• [WHAT TO PRODUCE]:
Output exactly the lines below, starting with the line that has "Image resolution: width=592" and going on through the line that has "the job table", both included, and no other lines.

==== INFORMATION ====

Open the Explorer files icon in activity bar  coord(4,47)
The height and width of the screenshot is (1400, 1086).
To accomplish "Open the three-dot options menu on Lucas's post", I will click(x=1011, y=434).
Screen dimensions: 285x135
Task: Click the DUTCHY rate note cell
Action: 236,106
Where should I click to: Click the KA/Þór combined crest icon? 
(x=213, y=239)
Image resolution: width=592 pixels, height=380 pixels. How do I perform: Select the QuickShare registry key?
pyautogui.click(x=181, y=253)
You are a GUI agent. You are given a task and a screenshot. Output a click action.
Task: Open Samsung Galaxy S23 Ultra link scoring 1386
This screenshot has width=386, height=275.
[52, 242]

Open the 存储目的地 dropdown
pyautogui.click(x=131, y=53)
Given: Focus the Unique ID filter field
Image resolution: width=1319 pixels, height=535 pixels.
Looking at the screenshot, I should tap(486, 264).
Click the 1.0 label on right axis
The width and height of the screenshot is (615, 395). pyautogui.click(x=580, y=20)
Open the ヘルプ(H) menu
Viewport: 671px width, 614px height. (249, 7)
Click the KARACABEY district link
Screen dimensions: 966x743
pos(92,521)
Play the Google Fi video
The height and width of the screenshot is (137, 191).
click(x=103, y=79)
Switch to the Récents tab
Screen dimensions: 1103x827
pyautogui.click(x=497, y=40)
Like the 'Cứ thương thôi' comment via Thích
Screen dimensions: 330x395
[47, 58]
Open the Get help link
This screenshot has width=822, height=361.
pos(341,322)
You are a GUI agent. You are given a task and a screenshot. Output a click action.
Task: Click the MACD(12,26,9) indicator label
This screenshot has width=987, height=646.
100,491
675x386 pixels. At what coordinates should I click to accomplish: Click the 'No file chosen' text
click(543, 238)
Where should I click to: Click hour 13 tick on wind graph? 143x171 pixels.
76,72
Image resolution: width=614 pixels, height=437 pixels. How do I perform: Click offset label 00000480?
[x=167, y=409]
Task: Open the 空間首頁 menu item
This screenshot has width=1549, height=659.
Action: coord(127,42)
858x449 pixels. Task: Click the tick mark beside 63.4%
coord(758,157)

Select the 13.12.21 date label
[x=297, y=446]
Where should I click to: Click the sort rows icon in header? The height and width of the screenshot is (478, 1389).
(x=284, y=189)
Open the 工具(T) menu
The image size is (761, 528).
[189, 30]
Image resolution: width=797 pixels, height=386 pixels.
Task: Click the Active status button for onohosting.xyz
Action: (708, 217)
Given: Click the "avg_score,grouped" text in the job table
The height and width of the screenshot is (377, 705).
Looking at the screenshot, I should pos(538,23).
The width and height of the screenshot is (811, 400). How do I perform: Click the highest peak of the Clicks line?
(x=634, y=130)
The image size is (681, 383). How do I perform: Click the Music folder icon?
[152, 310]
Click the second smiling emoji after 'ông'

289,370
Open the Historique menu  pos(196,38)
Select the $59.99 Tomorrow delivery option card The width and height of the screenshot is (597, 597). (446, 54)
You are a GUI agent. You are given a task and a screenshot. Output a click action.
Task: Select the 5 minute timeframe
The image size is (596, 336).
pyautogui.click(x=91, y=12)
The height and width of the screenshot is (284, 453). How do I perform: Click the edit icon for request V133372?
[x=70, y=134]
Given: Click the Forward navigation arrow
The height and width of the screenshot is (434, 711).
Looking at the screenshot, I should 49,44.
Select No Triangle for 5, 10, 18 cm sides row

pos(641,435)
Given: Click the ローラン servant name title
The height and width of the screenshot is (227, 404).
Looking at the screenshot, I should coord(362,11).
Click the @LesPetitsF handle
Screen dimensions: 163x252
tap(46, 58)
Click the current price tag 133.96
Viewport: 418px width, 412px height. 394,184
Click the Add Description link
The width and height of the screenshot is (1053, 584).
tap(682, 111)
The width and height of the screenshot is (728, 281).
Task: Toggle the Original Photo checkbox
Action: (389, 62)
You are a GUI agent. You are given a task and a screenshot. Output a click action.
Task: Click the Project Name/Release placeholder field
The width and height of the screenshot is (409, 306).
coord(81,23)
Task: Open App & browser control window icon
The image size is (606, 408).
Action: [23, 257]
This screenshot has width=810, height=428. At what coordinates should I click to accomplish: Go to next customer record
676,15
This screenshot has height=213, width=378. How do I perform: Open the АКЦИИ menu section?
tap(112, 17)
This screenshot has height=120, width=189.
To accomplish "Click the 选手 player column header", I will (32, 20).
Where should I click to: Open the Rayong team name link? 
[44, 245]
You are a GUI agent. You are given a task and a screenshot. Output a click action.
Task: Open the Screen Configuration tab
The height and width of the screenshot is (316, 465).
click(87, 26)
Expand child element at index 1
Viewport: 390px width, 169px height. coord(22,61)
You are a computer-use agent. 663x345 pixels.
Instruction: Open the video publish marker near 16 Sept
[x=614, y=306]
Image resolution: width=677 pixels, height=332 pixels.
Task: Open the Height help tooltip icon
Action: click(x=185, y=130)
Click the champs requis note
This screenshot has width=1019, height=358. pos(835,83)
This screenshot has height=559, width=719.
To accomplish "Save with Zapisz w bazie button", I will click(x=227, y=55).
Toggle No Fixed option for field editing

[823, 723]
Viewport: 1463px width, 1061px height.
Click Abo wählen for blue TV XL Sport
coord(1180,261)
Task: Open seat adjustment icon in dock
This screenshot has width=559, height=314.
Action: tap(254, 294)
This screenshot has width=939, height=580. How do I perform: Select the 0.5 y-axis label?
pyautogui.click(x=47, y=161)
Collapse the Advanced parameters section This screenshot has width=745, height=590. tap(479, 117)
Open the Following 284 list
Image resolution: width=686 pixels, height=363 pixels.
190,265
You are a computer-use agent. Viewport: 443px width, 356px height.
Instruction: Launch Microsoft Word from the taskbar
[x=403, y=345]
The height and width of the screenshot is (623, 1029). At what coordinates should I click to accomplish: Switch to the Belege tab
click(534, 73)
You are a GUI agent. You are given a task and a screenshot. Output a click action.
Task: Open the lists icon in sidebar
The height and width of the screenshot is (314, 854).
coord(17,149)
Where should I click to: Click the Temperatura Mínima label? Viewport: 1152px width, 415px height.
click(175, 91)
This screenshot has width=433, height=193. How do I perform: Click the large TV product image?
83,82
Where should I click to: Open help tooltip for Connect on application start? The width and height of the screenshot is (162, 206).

====

• [COMPLETED TASK]:
Image resolution: width=592 pixels, height=380 pixels. How do I perform: Select the QuickShare registry key?
pyautogui.click(x=181, y=253)
You are a GUI agent. You are given a task and a screenshot. Output a click action.
Task: Open Samsung Galaxy S23 Ultra link scoring 1386
This screenshot has width=386, height=275.
[52, 242]

Open the 存储目的地 dropdown
pyautogui.click(x=131, y=53)
Given: Focus the Unique ID filter field
Image resolution: width=1319 pixels, height=535 pixels.
Looking at the screenshot, I should tap(486, 264).
Click the 1.0 label on right axis
The width and height of the screenshot is (615, 395). pyautogui.click(x=580, y=20)
Open the ヘルプ(H) menu
Viewport: 671px width, 614px height. (249, 7)
Click the KARACABEY district link
Screen dimensions: 966x743
pos(92,521)
Play the Google Fi video
The height and width of the screenshot is (137, 191).
click(x=103, y=79)
Switch to the Récents tab
Screen dimensions: 1103x827
pyautogui.click(x=497, y=40)
Like the 'Cứ thương thôi' comment via Thích
Screen dimensions: 330x395
[47, 58]
Open the Get help link
This screenshot has width=822, height=361.
pos(341,322)
You are a GUI agent. You are given a task and a screenshot. Output a click action.
Task: Click the MACD(12,26,9) indicator label
This screenshot has width=987, height=646.
100,491
675x386 pixels. At what coordinates should I click to accomplish: Click the 'No file chosen' text
click(543, 238)
Where should I click to: Click hour 13 tick on wind graph? 143x171 pixels.
76,72
Image resolution: width=614 pixels, height=437 pixels. How do I perform: Click offset label 00000480?
[x=167, y=409]
Task: Open the 空間首頁 menu item
This screenshot has width=1549, height=659.
Action: coord(127,42)
858x449 pixels. Task: Click the tick mark beside 63.4%
coord(758,157)

Select the 13.12.21 date label
[x=297, y=446]
Where should I click to: Click the sort rows icon in header? The height and width of the screenshot is (478, 1389).
(x=284, y=189)
Open the 工具(T) menu
The image size is (761, 528).
[189, 30]
Image resolution: width=797 pixels, height=386 pixels.
Task: Click the Active status button for onohosting.xyz
Action: (708, 217)
Given: Click the "avg_score,grouped" text in the job table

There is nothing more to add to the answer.